The consensus hierarchy for 2026 is out, built from polling across execs, coaches, and scouts around the league. These aren't media hot takes. When the people writing checks and calling plays agree on who the best players are by position, that's the kind of signal that shapes offseason futures pricing before the sharps finish their morning coffee.

The piece covers every position group, skill players, offensive line, defense, and that interior OL ranking published alongside it is worth cross-referencing. Guards and centers rarely move the needle on public attention, but the teams with multiple top-10 interior linemen clustered on their rosters are quietly better bets on team totals and rushing props than their current prices reflect. I'm stacking the OL rankings against early team win totals to look for spots where the line hasn't absorbed the depth signal yet.

On the skill side, wherever there's a clear consensus No. 1 at a position, quarterback especially, the futures around that player's team tend to be priced tighter than they should be because the market already knows. The value isn't at the top of those lists. It's in the players ranked four through seven: good enough to carry a game, underpriced because they don't own the headline slot. Those are the names I'm running against player prop markets when they open for the season.
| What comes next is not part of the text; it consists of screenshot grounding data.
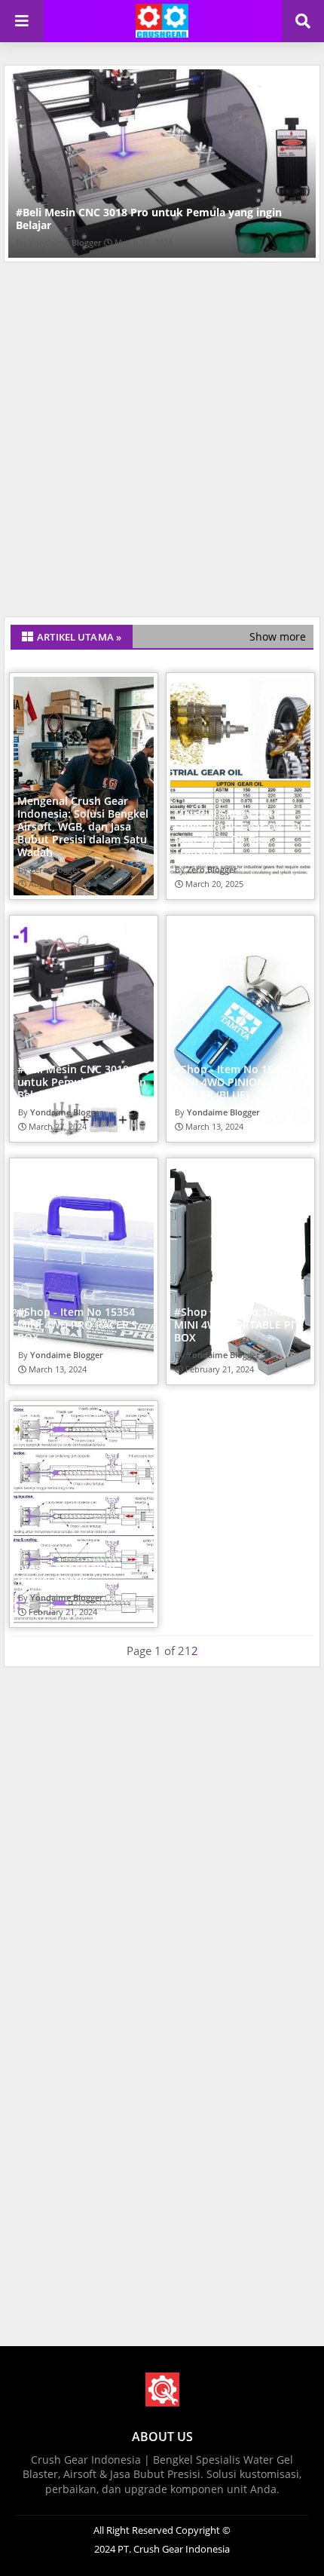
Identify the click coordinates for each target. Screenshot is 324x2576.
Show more (277, 636)
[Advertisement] (162, 443)
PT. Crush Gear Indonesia (172, 2549)
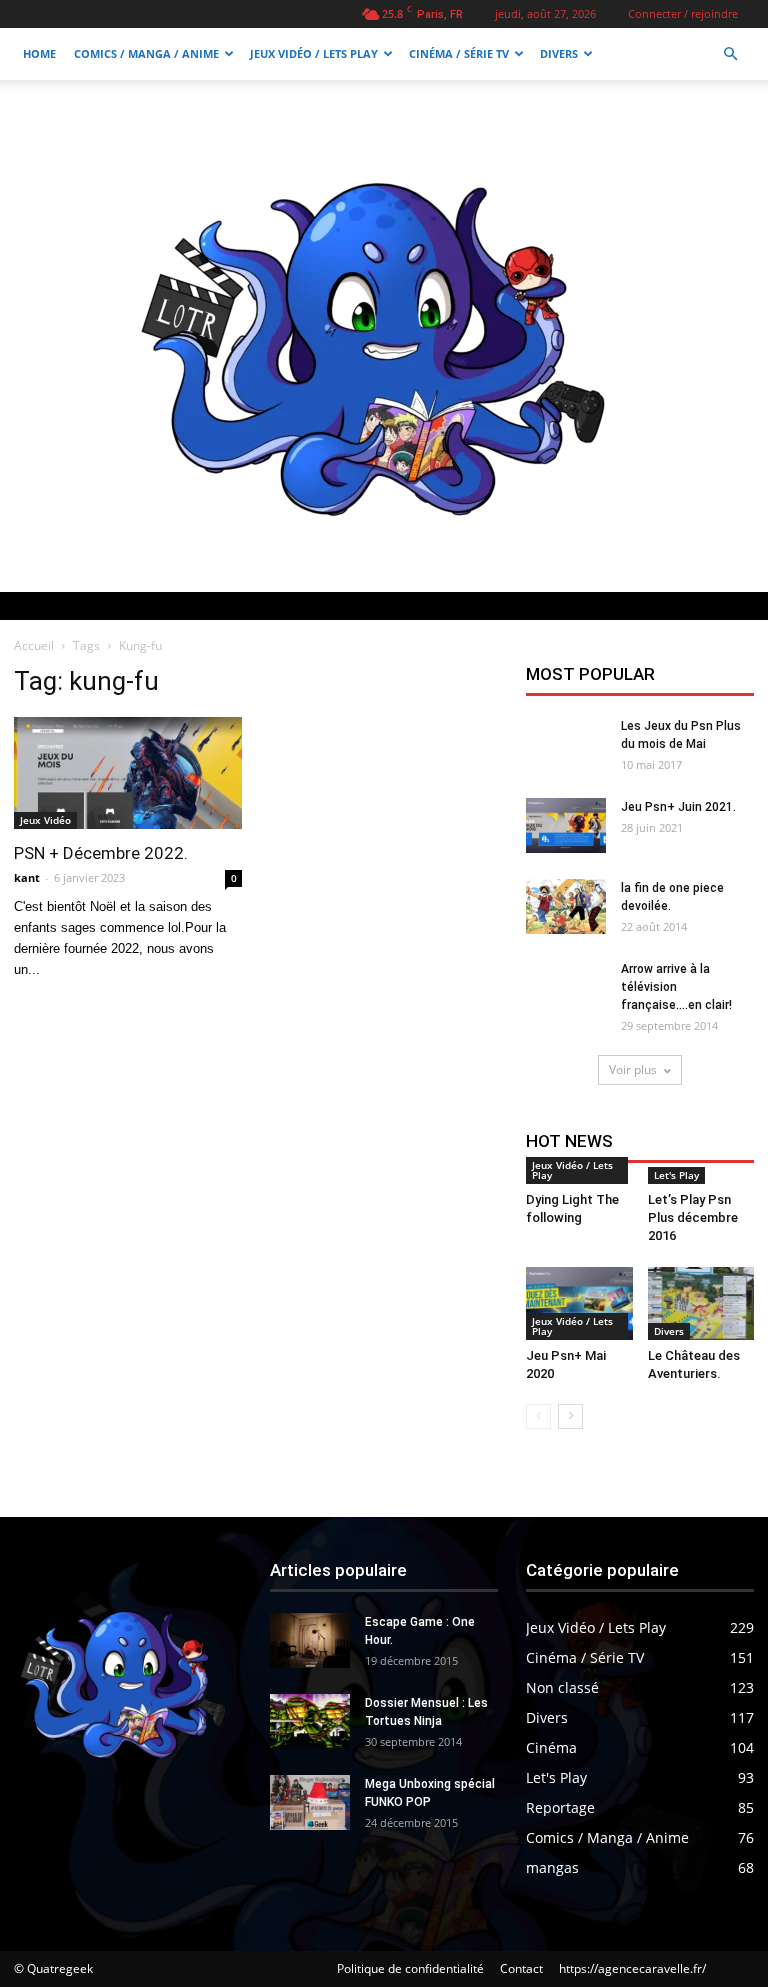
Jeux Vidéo (45, 820)
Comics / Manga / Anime (146, 53)
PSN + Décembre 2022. (101, 853)
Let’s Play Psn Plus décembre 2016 (693, 1217)
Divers (559, 53)
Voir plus (633, 1069)
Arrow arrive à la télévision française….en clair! (676, 987)
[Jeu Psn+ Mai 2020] (579, 1303)
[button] (730, 54)
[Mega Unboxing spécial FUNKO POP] (310, 1802)
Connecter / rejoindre (683, 13)
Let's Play (676, 1175)
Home (39, 53)
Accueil (34, 645)
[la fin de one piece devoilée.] (566, 906)
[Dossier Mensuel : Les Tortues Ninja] (310, 1721)
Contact (521, 1968)
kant (27, 877)
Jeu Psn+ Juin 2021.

The full breakdown across all positions gives a useful reality check against preseason narratives. A team that gets talked up in camp but doesn't have a single player landing in the top 10 at any position is a fade candidate on futures. A team with three or four consensus top-10 guys at complementary positions, say, a top receiver paired with a top interior lineman and a top cornerback, is structurally better than its win total might reflect.

What I'm watching now: when books post early regular-season win totals and game lines, I'll be mapping the position rankings directly against the implied team strengths baked into those numbers. If the consensus says a roster is elite at four positions and the total still looks like a 7.5-win number, that gap is where the work gets done.